More often than not, the major chains can offer more opportunity to employees than their smaller counterparts.Major chains that have implemented global property management systems are typically more likely to promote from within, knowing that the learning curve for a new hire will be steeper than for someone who already understands how a system works. In addition, larger chains are typically able to offer stronger benefits packages, stock options, transfer and relocation options and more.

For recruiters, it’s important to highlight all of the benefits of working at a hotel on the company’s career site, as well as any other places candidates may learn about a property. This can mean spotlighting initiatives on LinkedIn, or working with PR teams to get articles written about good works done on a corporate, or local level. It might mean clarifying misinformation on Glassdoor or other job rating sites. It can also mean sharing origin stories of executives who’ve grown with the company. Offering candidates a line of sight into growth opportunities can sway them into considering applying to actually sending in a resume.

A Presidential Issue

Regardless of your political affiliation, the Trump presidency has had wide reaching impact on the reputation of the hotel industry.
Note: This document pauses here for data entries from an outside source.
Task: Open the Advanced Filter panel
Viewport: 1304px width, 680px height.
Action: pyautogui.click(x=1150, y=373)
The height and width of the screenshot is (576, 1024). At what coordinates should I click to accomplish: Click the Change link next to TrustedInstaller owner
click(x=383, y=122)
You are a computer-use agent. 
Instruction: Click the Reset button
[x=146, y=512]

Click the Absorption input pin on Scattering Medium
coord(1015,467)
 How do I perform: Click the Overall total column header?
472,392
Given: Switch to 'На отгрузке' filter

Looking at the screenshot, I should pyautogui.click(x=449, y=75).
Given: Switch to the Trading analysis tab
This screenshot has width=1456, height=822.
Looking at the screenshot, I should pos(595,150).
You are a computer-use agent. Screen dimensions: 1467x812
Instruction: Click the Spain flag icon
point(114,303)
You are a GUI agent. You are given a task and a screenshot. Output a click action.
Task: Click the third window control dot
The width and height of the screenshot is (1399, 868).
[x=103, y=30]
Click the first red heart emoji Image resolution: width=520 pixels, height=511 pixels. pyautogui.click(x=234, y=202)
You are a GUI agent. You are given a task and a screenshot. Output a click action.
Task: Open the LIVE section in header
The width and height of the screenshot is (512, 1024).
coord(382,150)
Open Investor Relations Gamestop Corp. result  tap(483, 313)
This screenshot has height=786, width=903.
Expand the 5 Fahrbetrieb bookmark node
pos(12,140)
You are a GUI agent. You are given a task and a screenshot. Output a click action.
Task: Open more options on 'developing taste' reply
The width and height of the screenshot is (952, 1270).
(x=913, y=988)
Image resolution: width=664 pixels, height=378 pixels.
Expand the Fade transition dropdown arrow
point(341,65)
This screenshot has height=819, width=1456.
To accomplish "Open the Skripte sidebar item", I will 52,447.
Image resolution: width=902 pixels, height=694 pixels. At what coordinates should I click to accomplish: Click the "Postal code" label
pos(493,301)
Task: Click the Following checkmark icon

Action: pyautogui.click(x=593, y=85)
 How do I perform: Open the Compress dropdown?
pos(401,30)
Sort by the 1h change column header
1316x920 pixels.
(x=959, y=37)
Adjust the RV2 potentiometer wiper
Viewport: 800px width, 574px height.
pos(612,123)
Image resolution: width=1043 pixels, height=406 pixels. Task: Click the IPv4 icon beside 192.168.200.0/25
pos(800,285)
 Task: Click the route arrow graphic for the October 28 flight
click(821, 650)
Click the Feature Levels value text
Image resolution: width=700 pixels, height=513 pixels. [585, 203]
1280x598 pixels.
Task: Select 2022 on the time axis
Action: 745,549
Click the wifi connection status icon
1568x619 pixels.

This can be positive or negative, but is something hotel leaders should consider. Trump isn’t the first hotelier to gain fame and notoriety, remember that Paris and Nikki Hilton also come from hotel backgrounds.

In addressing this, it’s important for major chains to separate themselves from hype, and present candidates with a real view of what a role entails, as opposed to jumping off their fame and perhaps unrealistic expectations that can come with celebrity.

At the end of the day, it’s important for leadership at individual properties in a major brand and the team at the corporate headquarters to be aligned throughout the hiring process. There are a number of software products that can help facilitate, and even automate, parts of the recruiting and hiring process. The use of external recruiters for major roles at local or regional properties is also strongly encouraged, as the collaboration required can be easily moved along through the use of a third party.

Major brands of hotels can offer candidates unique opportunities that go beyond the scope of a smaller property or chain. From benefits to growth opportunities, large chains should have an inside track on recruiting quality candidates. However, due to a number of perceptions in the market, some valid and some not, the largest chains can struggle to bring in the top prospective clients. Many of the challenges can, however, be overcome, through communication, transparency and reputation management.